Yargı birliği dışında Türk Hukukunun geçmişten bu yana en büyük sıkıntısı dava süresidir. Gereksiz şekilde uzayan davalar sebebiyle hakkın alınması gecikmekte ve bu sebeple de insanlar kanunlar haricinde çözümler bularak hakkını almaya çalışmakta veya hakkından vazgeçmektedir. Türkiye Cumhuriyeti aleyhine Avrupa İnsan Hakları Mahkemesi tarafından bu konuda defalarca tazminata hükmedilmiştir. Bu sebeple Türk Hukukunda ayrıntılı olarak yapılacak ilk düzenleme dava sürecini gereksiz uzatan prosedürlerin kaldırılması olacaktır.

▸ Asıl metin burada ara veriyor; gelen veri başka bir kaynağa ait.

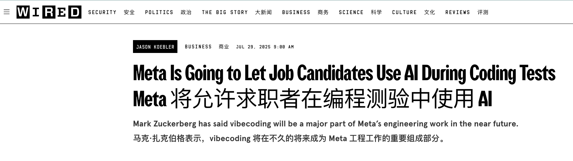Select the 安全 navigation label

point(129,12)
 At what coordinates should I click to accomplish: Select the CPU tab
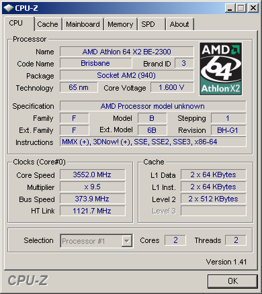point(19,23)
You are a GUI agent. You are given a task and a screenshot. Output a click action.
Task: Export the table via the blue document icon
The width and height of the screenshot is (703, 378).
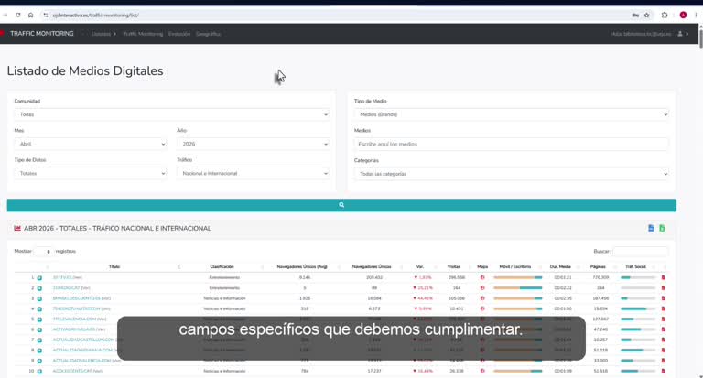651,228
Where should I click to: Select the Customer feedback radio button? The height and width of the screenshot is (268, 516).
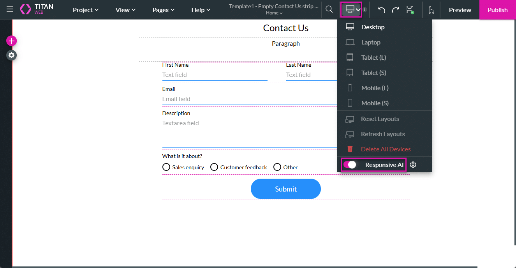pyautogui.click(x=214, y=167)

İdari yargı sisteminde dava süresini düşürmek için İdari Yargılama Usulü Kanunu’nda bazı düzenlemeler yapılabilir.

Örneğin harç ve posta giderindeki eksikliklerin neden olduğu süre kaybı azaltılabilir. İYUK madde 6/4 ve 6/5’te yer alan harç ve posta giderindeki eksiklik hâlinde verilen otuz günlük sürenin on beş güne indirilebilir ve ikinci ek süre kaldırılabilir. Bu yaklaşım süre yönünden kısmi bir rahatlama sağlayabilir. Bir başka nokta ise, Harç ve posta ücretindeki eksiklikler ikinci bildirimde de tamamlanmadığında dosyanın işlemden kaldırılmasına karar verildikten sonra noksan tamamlama için öngörülen üç aylık süre bir aya düşürülebilir. Yani, tebligatla, harç ve posta giderindeki eksikliklerle ilgili süreler en az iki ay kısıtlanmış olacaktır.

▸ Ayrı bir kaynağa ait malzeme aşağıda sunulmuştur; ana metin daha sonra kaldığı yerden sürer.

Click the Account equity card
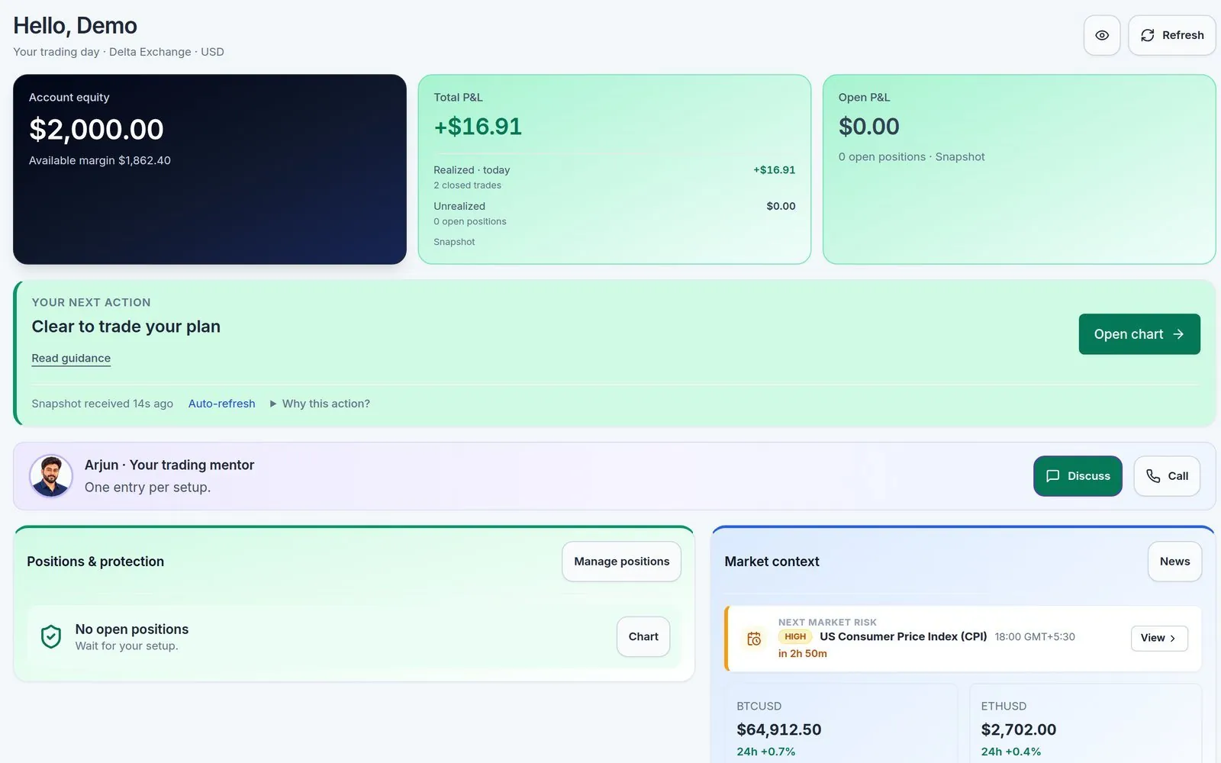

İdari Yargılama Usulü Kanunu 26/3’te, davacının gösterdiği adrese tebligat yapılmaması hâlinde dosyanın işlemden kaldırıldığı tarihten başlayarak yeni adrese bildirime ilişkin öngörülen bir yıllık sürenin üç aya indirilebilir. Yani bir yıllık sürenin üç aya çekilmesi ve adres kayıt sisteminin esas alınması yönünde bir yasa değişikliği yapılabilir.

İdari Yargılama Usulü Kanunu 19/1’de “Danıştay ile idare ve vergi mahkemelerinde açılan iptal ve yir mi beş bin Türk Lirasını aşan tam yargı davaları ile tarh edilen vergi, resim ve harçlarla benzeri mali yükümler ve bunların zam ve cezaları toplamı yirmi beş bin Türk Lirasını aşan vergi davalarında, taraflardan birinin isteği üzerine duruşma yapılması zorunluluğu düzenlenmiştir. Ancak Duruşma yapılması mahkemenin takdirine bırakılabilir. Böylelikle gereksiz duruşma talepleriyle yargılamanın uzatılması önlenebilir.

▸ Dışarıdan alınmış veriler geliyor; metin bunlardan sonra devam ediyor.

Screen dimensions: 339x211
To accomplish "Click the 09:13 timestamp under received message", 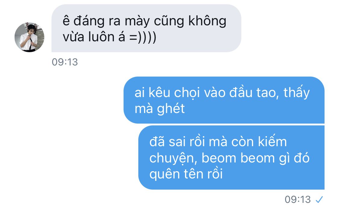I will tap(65, 62).
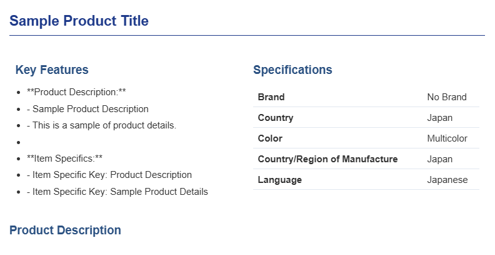Click the "**Item Specifics:**" bullet item
Viewport: 495px width, 255px height.
65,159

Yine davaların uzamasını önlemek adına adli tatil sistemi kaldırılıp yerine normal yıllık izin sistemi getirilebilir. Çünkü adli tatil süresinde esastan karar verilememektedir. Sadece delillerin tespiti vs. yapılabilinmektedir. Yıllık iznini kullanacak hâkim önceden izin tarihlerini belirleyebilir ve hâkime o tarihler arasında dava verilmeyerek izin kullandırılabilir. Bu sayede hem davalar uzamaz hem de hâkim yıl içerisinde istediği ve uygun olan bir tarihte iznini kullanmış olur.

Türk mahkemelerinde yargılama usulünde dilekçeler safhası; dava dilekçesi – cevap dilekçesi replik – düplik şeklinde cereyan eder. Dava sonuçlanma sürelerinin düşürülmesi açısından İdari Yargılama Usulü bakımından replik ve düplik süreleri 30 günden 15 güne düşürülebilir. Bence bu süre gayet makul bir süredir.

Yine İdari yargılama usulüne özgü bir kurum olan idarenin zımni red süresi 60 günden 30 güne düşürülebilir. İdare yargı ile ilgili olan dilekçelere ivedilikle cevap verebilir.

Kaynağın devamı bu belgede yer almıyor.